Records for processing:
--

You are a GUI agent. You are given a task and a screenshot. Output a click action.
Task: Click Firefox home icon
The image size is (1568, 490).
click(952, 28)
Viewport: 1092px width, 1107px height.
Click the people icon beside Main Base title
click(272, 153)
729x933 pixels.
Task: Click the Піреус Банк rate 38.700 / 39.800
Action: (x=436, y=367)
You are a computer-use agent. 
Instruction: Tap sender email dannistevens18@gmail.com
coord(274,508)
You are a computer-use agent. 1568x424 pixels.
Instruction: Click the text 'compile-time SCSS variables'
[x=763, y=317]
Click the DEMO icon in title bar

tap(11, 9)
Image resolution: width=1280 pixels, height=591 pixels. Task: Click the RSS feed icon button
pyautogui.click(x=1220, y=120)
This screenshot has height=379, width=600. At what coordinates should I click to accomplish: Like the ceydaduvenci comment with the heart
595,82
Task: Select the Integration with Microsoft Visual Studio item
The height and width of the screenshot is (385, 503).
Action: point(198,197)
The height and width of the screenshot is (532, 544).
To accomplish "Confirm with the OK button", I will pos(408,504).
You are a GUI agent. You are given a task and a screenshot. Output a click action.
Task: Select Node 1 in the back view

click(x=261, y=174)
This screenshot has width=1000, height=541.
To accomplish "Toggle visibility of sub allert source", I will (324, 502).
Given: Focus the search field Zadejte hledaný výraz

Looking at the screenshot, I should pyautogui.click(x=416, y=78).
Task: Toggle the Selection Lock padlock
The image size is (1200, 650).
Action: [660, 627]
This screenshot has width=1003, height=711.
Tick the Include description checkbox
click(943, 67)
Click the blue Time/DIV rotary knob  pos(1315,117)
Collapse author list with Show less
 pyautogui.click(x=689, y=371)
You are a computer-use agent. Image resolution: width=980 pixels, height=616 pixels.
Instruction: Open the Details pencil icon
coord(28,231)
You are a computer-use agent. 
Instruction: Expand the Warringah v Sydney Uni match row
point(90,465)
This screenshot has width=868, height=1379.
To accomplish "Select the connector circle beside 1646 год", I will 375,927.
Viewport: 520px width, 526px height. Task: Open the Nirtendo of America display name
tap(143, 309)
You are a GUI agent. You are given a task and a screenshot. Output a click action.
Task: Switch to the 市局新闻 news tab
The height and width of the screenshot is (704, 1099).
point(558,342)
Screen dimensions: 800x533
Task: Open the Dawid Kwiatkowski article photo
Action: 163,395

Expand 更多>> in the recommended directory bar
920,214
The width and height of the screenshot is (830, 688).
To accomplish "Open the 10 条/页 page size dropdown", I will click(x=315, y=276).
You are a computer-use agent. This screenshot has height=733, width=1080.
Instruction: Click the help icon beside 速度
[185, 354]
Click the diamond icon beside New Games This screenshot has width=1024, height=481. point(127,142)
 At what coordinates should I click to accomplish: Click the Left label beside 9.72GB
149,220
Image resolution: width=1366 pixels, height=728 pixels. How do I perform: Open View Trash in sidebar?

--

Task to complete: Nothing before the line containing "You are a computer-use agent. This" should be repeated; repeat that line and all later lines through the end of the data above, exactly.

Task answer:
You are a computer-use agent. This screenshot has height=733, width=1080.
Instruction: Click the help icon beside 速度
[185, 354]
Click the diamond icon beside New Games This screenshot has width=1024, height=481. point(127,142)
 At what coordinates should I click to accomplish: Click the Left label beside 9.72GB
149,220
Image resolution: width=1366 pixels, height=728 pixels. How do I perform: Open View Trash in sidebar?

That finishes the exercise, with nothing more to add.